I now have a much clearer picture of both the beauty and the difficulty of the North Cascades. The glacial peaks (Washington has 186 named glaciers versus Oregon 35 and California 20) remind me of the Sierra and the Alps. The 3,500-foot descents and climbs traverse thickly forested river valleys, dense underbrush, and open scree fields. I swam in two glacier-tinted lakes and felt every cell shout, hell yes. I saw plenty of bear scat and heard elk bugle at sunset. I have not backpacked in Alaska, but one thru-hiker made that comparison. The challenges mainly came from the relentless climbs, the bugs, and staying cool during another heatwave. Hikers don’t mention the mosquitos in these parts because they are hardly noticed amongst the swarming small biting flies and the Imperial-Trooper-sized deer flies. Within two days, I was at my wit’s end.

On the third morning, I sent Pleasure-Way a message on my Garmin saying I felt like stopping. She wrote back, “hang in there; you got this.” I met Endless and QB, two triple crown hikers from Boston, who provided some much-needed support. “We are being tested; you got this.” I can’t tell you how much the phrase “you got this” helps from family, friends, and fellow hikers. It may sound like a two-bit cheer, but it sure does the job. “You” is speaking to the many layers of self that have walked this journey with me. “got this” is an affirmation that I have developed the body, mind, and practices to finish this hike. It is hard to put into words how important your support is.

I have 61 miles and 16.3 K feet of climbing to reach the border. I will then turn around and hike 30 miles back to Hart’s Pass. See you on the other side.

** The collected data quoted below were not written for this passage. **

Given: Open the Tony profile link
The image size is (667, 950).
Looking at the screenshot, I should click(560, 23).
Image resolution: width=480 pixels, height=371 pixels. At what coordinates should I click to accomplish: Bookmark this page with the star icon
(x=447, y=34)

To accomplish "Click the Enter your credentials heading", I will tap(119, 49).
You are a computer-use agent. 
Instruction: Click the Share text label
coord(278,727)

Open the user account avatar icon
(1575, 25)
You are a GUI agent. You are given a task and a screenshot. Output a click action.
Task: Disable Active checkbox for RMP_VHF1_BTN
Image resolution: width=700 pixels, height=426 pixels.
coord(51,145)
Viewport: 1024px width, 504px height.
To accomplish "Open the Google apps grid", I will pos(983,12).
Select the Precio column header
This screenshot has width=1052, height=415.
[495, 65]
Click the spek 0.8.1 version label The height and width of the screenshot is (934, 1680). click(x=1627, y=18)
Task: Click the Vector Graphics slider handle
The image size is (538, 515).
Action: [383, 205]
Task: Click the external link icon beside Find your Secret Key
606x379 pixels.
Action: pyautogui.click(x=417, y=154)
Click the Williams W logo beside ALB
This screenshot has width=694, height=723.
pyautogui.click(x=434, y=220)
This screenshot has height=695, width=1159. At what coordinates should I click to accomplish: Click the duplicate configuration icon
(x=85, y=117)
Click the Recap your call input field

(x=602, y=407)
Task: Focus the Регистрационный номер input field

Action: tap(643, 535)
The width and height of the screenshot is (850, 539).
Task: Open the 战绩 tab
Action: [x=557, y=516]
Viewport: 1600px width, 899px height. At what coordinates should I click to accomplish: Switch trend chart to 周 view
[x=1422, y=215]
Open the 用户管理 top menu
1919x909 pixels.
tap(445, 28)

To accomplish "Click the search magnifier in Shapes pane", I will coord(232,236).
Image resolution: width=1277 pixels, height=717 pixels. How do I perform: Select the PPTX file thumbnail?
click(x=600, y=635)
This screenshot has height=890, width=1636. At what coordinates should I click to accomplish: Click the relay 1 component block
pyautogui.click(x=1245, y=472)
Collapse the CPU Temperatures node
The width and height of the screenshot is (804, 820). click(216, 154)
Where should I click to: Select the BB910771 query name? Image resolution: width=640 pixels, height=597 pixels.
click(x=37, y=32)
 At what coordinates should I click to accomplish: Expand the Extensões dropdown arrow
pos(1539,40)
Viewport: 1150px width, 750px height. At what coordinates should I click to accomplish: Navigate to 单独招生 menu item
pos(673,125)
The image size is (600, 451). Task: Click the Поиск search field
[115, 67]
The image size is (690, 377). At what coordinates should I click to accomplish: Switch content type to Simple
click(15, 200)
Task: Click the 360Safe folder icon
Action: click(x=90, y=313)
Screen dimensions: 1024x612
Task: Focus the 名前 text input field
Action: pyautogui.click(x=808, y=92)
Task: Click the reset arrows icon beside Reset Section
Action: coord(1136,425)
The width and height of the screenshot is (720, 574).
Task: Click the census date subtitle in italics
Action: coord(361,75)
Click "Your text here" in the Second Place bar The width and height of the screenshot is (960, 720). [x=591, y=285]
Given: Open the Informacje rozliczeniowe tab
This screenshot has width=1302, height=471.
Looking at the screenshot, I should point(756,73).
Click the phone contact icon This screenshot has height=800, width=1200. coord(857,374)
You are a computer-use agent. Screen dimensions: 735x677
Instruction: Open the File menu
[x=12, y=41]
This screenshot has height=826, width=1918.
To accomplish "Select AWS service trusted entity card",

I have visited many wilderness areas on this hike. This sign sent a shiver down my spine.
I had to pull out my map to confirm that this was the elusive Glacier Peak.
The climb up Red’s Pass gave me the first glimpse of the four additional passes ahead.
You can barely make out Glacier Peak in this photo. Depending on the ever-changing smoke and light, it would fade in and out over the next four days.
I faced a dangerous river crossing early on my third day when I felt like quitting. I wrote the following Haiku, and this river crossing brought me back to the present moment.
 
The log is the way
My feet lead me through chaos
There is nothing else
The layers and layers of underbrush were beautiful and sometimes claustrophobic.
Swimming in Mica Lake, pure joy and brought my core temperature down instantly.
The view from my campsite on day four; I didn’t even know these mountains were there when I hiked in through the smoke and fading light.
Navigating around blow-down trees is hard enough. In Washington, they can be the size of a house.
Cooler weather and even some showers came in on day six; what a relief.